The Scottish Technology Ecosystem Review was released in August 2020, and included recommendations to improve the state of computing science education in Scottish schools.  Although programming is a critical skill for Scotland’s technology economy, computing science has long been the neglected poor relation of other STEM subjects within Scottish education priorities.  

This has led to falling teacher numbers and difficulty in recruiting specialists into the subject, and leaves Scotland in a position where less than a third of its secondary schools are able to offer the subject at Advanced Higher level, with a whopping one quarter not able to offer it even at Higher level.

When I started to explore solutions to these problems with education administrators back in 2020, I was struck by the fact that, in meetings, workshops and roundtables on the subject, not a single teacher was present. An early priority, therefore, was to directly involve teachers in working to arrest the decline.  

It’s fair to say that giving such a level of agency to teachers caused apprehension amongst some in administrative circles. Nevertheless, Scottish Teachers Advancing Computing Science (STACS) was formed just over a year ago. The organisation, which is funded by the Scottish Government, is led by two former computing science teachers, Toni Scullion and Brendan McCart, who work with a wider group of expert teachers across Scotland.  

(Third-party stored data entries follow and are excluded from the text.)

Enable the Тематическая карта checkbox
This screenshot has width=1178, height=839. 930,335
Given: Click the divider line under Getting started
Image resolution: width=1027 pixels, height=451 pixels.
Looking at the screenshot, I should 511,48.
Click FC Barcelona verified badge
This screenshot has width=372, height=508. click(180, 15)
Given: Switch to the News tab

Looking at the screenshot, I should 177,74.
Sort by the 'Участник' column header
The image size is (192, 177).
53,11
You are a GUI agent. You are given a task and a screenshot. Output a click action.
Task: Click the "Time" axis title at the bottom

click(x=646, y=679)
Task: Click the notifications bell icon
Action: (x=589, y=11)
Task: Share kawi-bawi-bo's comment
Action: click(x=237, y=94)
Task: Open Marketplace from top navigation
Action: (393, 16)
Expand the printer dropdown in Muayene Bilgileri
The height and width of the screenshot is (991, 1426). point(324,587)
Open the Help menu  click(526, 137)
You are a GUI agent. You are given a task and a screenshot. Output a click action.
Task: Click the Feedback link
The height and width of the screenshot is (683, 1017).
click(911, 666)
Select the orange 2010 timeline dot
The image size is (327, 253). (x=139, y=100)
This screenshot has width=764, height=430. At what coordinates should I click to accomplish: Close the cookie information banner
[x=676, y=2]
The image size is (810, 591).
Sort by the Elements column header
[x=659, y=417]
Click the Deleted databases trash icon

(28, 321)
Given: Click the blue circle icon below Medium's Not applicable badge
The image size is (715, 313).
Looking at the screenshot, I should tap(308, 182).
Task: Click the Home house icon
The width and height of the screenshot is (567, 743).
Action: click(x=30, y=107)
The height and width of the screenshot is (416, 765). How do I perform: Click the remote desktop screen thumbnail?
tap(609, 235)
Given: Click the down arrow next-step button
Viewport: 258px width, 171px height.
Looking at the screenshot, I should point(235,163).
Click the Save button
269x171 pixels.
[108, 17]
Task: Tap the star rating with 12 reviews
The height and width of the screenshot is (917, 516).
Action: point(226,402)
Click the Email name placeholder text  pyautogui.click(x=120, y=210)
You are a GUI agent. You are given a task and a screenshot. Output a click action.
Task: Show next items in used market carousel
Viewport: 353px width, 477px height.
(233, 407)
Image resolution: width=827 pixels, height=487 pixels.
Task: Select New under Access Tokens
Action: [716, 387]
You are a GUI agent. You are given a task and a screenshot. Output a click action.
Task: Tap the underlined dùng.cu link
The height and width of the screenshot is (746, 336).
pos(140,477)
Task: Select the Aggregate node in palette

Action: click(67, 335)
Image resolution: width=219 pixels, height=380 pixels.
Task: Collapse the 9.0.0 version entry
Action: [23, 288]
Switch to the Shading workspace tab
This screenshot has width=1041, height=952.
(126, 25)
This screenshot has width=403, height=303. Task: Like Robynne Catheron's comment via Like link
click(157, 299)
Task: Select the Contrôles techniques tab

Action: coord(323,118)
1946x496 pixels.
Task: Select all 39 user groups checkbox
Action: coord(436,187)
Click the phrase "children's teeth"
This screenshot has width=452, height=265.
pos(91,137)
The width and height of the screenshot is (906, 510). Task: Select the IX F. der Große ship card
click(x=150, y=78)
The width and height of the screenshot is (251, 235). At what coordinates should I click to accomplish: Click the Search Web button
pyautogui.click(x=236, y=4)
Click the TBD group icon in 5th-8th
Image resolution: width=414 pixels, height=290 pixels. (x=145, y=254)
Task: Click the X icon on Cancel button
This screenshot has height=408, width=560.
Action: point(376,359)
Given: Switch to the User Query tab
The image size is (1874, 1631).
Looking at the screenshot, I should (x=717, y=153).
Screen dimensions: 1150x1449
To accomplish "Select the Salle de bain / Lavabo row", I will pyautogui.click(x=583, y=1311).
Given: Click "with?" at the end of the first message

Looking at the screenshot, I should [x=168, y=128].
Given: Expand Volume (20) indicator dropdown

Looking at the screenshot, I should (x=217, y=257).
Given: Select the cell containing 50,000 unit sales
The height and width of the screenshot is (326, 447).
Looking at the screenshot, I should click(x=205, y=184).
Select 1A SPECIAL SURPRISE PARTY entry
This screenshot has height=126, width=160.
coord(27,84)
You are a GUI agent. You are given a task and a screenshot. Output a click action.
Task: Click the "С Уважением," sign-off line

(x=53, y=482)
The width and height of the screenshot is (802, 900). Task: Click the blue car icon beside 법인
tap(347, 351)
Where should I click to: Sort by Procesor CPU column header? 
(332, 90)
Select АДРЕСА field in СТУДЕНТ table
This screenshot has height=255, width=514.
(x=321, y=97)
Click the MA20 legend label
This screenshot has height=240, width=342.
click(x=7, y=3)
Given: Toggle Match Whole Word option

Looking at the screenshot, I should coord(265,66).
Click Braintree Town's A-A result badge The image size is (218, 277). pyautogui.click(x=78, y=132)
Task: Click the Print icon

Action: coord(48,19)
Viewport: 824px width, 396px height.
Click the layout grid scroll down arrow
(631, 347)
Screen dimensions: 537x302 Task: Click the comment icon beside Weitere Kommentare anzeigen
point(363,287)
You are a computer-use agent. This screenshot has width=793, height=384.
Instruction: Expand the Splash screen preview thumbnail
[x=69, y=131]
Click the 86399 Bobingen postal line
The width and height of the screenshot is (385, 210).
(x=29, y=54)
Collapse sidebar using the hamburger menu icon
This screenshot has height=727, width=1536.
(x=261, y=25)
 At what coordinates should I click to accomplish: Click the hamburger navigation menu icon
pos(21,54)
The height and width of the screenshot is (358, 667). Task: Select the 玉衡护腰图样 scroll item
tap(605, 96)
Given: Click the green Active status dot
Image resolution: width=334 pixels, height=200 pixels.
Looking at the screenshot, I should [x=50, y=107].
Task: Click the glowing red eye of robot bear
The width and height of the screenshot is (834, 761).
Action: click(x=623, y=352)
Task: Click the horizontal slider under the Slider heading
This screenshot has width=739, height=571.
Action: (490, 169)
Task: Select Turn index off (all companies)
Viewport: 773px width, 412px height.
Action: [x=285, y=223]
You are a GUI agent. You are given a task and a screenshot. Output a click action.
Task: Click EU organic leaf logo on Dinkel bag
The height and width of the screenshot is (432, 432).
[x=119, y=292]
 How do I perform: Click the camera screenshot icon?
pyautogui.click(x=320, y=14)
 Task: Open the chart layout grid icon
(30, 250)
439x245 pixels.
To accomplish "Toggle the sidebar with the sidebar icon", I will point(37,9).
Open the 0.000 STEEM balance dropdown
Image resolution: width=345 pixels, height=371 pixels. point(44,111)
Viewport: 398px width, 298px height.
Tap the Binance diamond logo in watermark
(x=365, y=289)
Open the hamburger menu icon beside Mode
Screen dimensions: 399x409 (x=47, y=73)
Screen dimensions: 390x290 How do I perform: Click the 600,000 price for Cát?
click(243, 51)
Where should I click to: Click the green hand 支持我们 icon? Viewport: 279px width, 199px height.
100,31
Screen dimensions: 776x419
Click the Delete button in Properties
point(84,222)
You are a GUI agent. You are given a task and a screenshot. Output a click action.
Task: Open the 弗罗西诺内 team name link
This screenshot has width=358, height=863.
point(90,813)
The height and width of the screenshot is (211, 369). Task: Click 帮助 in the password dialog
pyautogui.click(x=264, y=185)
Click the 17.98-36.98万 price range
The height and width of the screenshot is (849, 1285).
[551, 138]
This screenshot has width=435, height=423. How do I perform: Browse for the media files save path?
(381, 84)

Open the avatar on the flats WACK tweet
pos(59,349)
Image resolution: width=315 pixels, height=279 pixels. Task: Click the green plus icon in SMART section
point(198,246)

In its first year, STACS has already created a full set of resources to support the teaching of computing science to 1st and 2nd year pupils, where existing teaching materials have been severely lacking. This matters because losing the interest of pupils at this early stage makes it much harder to re-engage them later on.   

Even more impressive is the launch of a nationwide continuous-skilling programme, the first of its kind anywhere in the world. In a field that evolves rapidly, many teachers, for example, those who have cross-trained from other specialisms, report a lack of confidence in teaching computing science at advanced levels. STACS addresses this by hosting a platform where our more experienced teachers help those with less experience to skill-up and stay current with the subject as it evolves. And STACS works with the SQA to identify areas in the annual examinations where pupils most struggle, prioritising teacher training to those areas.

In short, members of the network of computing science teachers in Scotland are helping each other to build confidence and to improve the teaching experience for pupils. Importantly, this networked approach brings immediate national scale to the programme, in contrast to those traditional one or two school pilot programmes that fizzle out when no one is looking. Most importantly, teachers love it. 

When we trust teachers to lead, they generate solutions that are informed, innovative and effective, and which administrative hierarchies alone would label unsolvable. Let’s extend this approach across more subjects. In the battle to improve standards, we should listen first to those in the front line.